**Exercise prompt**
Those lines of the records that contain "size" are to be located and copied.

**Data shown**
**********
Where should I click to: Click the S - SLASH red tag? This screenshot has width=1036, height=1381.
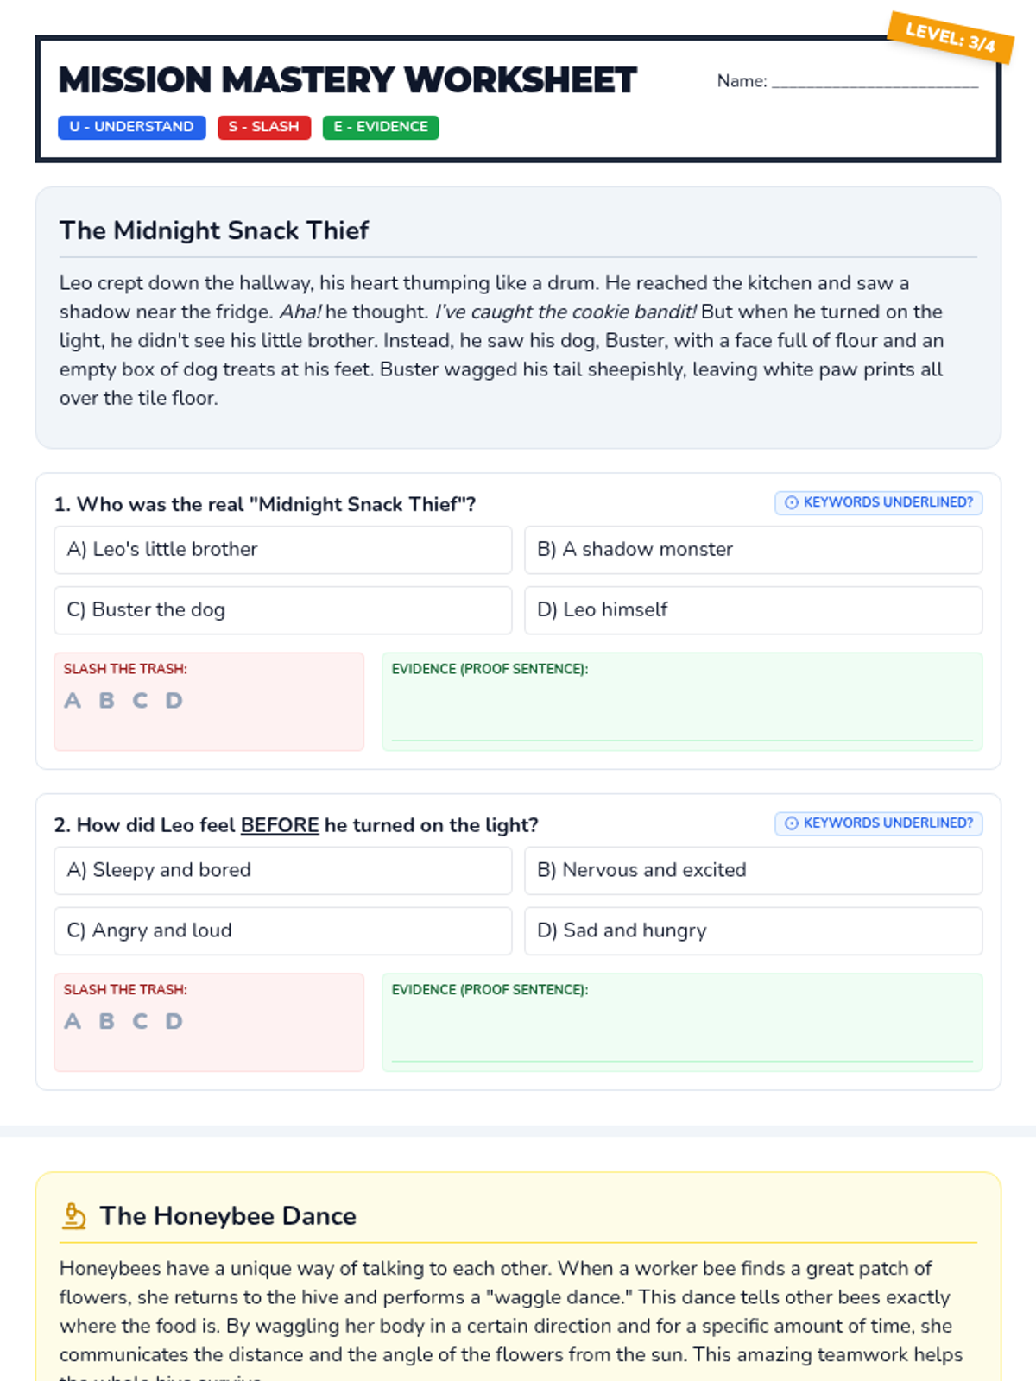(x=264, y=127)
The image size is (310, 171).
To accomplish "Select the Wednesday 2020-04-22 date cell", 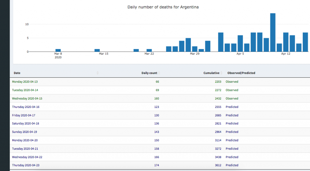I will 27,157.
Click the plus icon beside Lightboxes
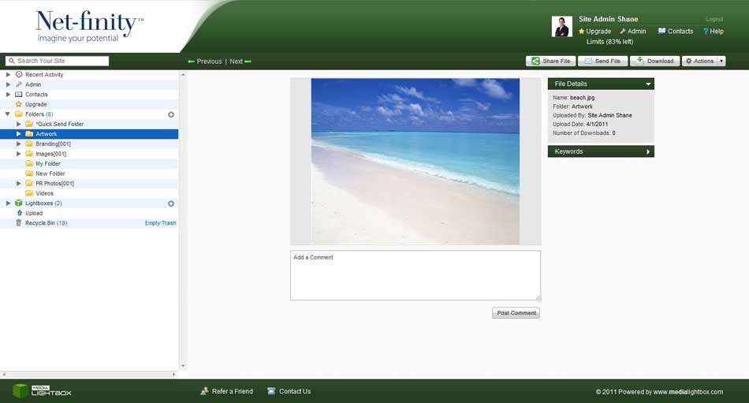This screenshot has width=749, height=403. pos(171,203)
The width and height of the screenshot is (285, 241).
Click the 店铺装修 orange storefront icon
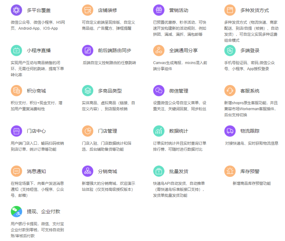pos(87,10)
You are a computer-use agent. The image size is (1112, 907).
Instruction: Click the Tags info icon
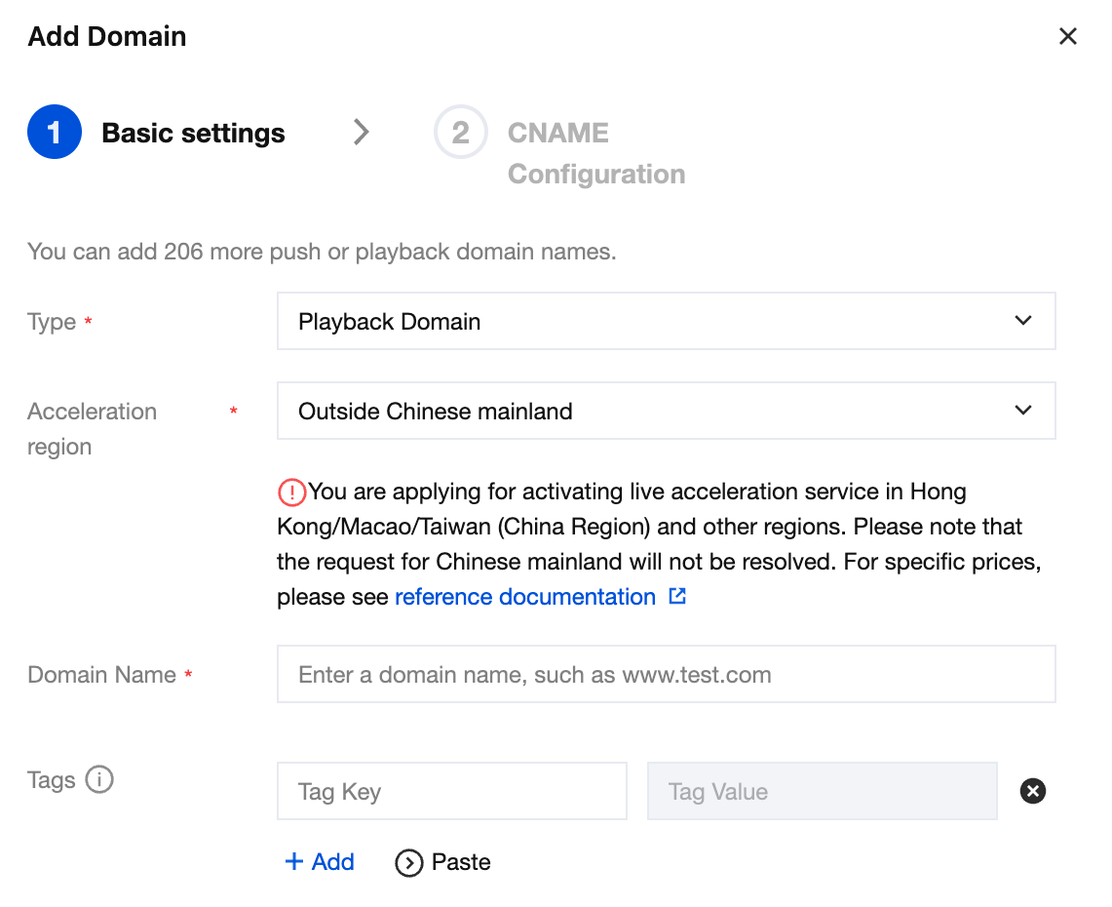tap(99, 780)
**********
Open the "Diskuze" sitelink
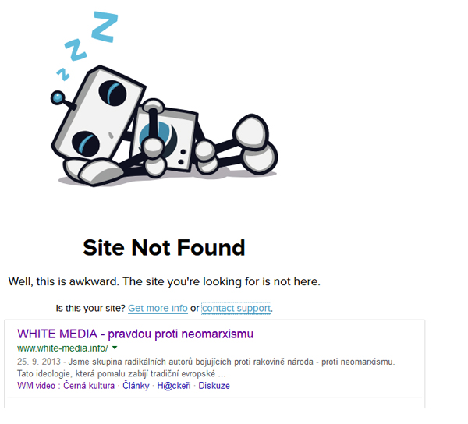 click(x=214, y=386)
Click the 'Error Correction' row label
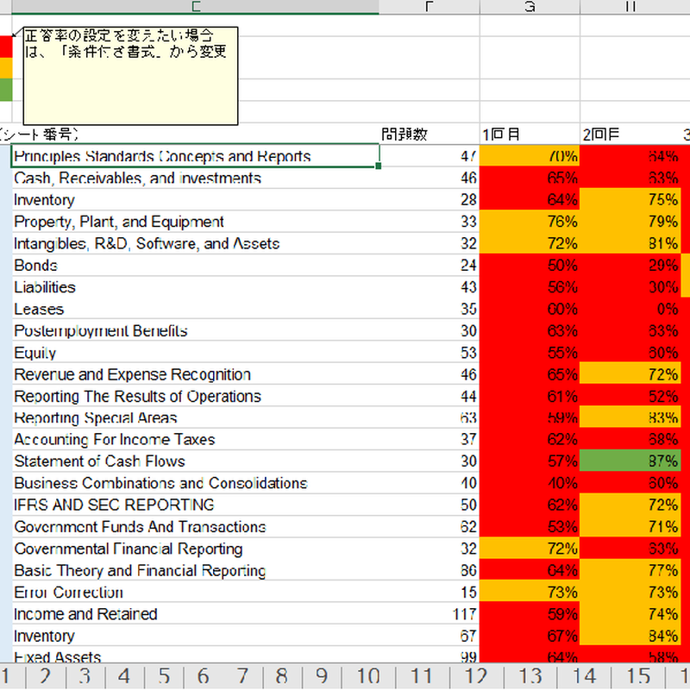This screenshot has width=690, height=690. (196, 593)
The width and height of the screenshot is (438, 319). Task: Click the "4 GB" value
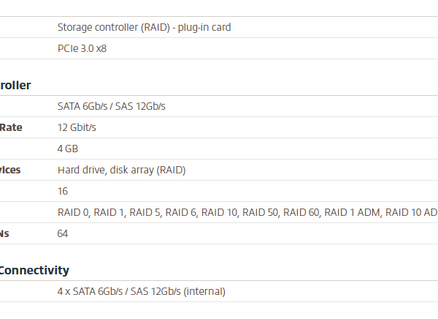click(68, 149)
**********
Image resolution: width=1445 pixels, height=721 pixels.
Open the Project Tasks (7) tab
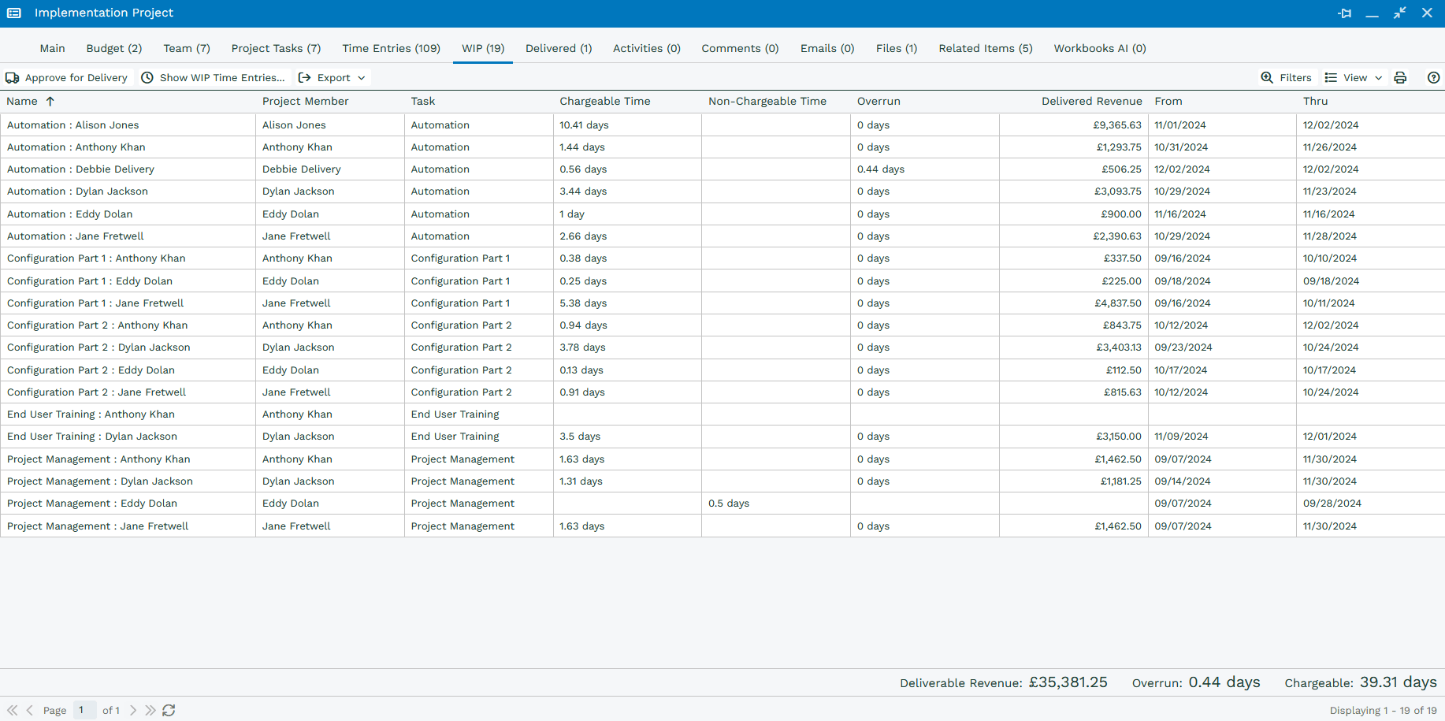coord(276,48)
**********
**Expected output**
The image size is (310, 171).
You are a computer-use agent. The image size is (1112, 907).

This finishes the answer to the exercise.